Daniels had the ultimate misfortune of living near that man, and in a home that looked remarkably similar.

He died because Welling, who downed about 10 beers and several shots in about 3 hours, was out-of-control-angry and drunk, and went to the wrong house, Buh said, calling the crime "a rage murder."

"What a truly senseless tragedy that this defendant caused to the Daniels family," Buh said. In closing statements, he referred to Welling as a drunk, angry, lying coward who "butchered" the loving father, brother, grandfather, for absolutely no reason, then failed to call for help and left him to die.

As he had throughout the 4-day trial, Welling showed little emotion as the verdict was read. He did not take the stand in his own defense; during an interview after his arrest, he told police he woke up the day after Daniels was killed "covered in blood." He said he did not remember killing the elderly man.

Daniels' daughter, Lisa O'Connell, who found her disabled mother, Betty, sitting next to her father's brutalized body 17 hours after he was killed, struggled to hold back tears after the verdict. Outside the courtroom, she and her sisters hugged the prosecution team, and softly sobbed.

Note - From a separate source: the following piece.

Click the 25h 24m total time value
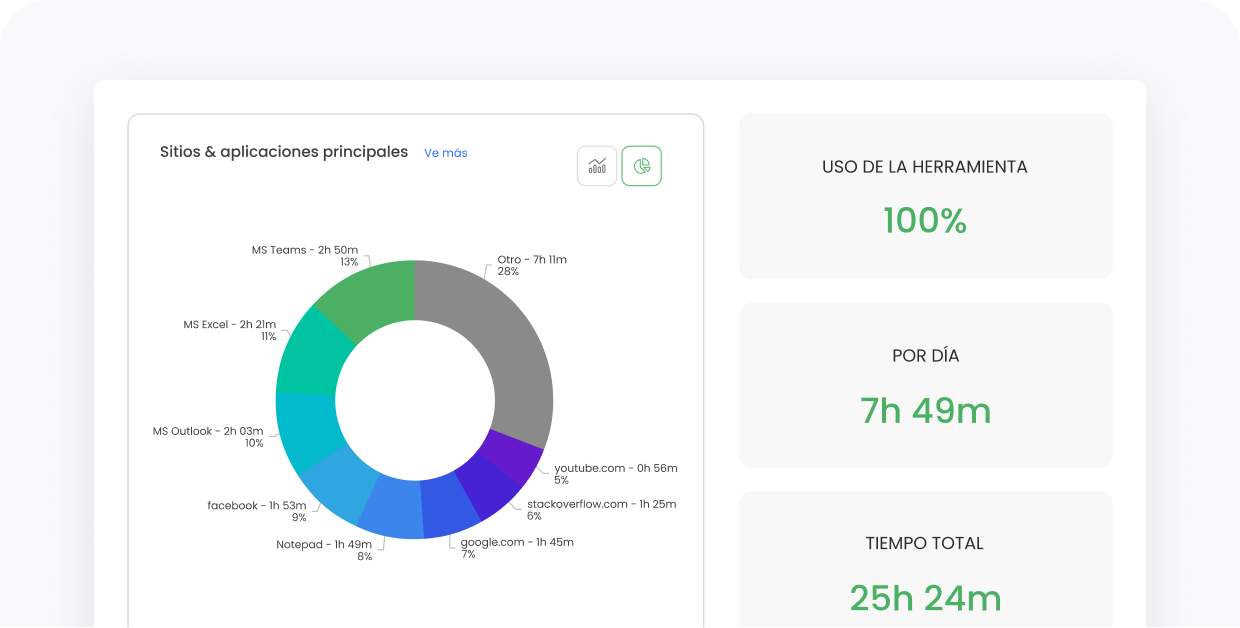point(925,598)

Each of the five first-degree murder counts came with varying elements that had to be proven. Count one says Welling intended to kill Daniels; count two says he intended to do great bodily harm to Daniels; count three says he knew striking Daniels on the head would kill him; count four says he knew striking him would create the strong probability of death or great bodily harm; and count five says Welling killed Daniels during the course of a forcible felony, i.e. home invasion.

To convict him of home invasion, the jury had to agree that Welling entered the home, invited in or not, with the intent to commit a crime and knowing that someone was in the home. (A count of home invasion pertaining to Betty Daniels was dismissed earlier in the case.)

In his closing statements, Welling's attorney, Lee County Public Defender Bob Thompson, argued that the state had failed to prove the all-important element of intent. No witnesses were able to point to what was in Welling's mind, he said. No one could say what he did or did not know.

Thompson did not call any defense witnesses during the evidentiary portion of the trial; that was the defendant's right, he reminded the jury. It is up to the state to prove guilt; Welling was presumed innocent.

That presumption disappeared at 3 p.m., when Jacobson read the verdict and dismissed the jury. Welling is set to be sentenced at 1:30 p.m. June 25.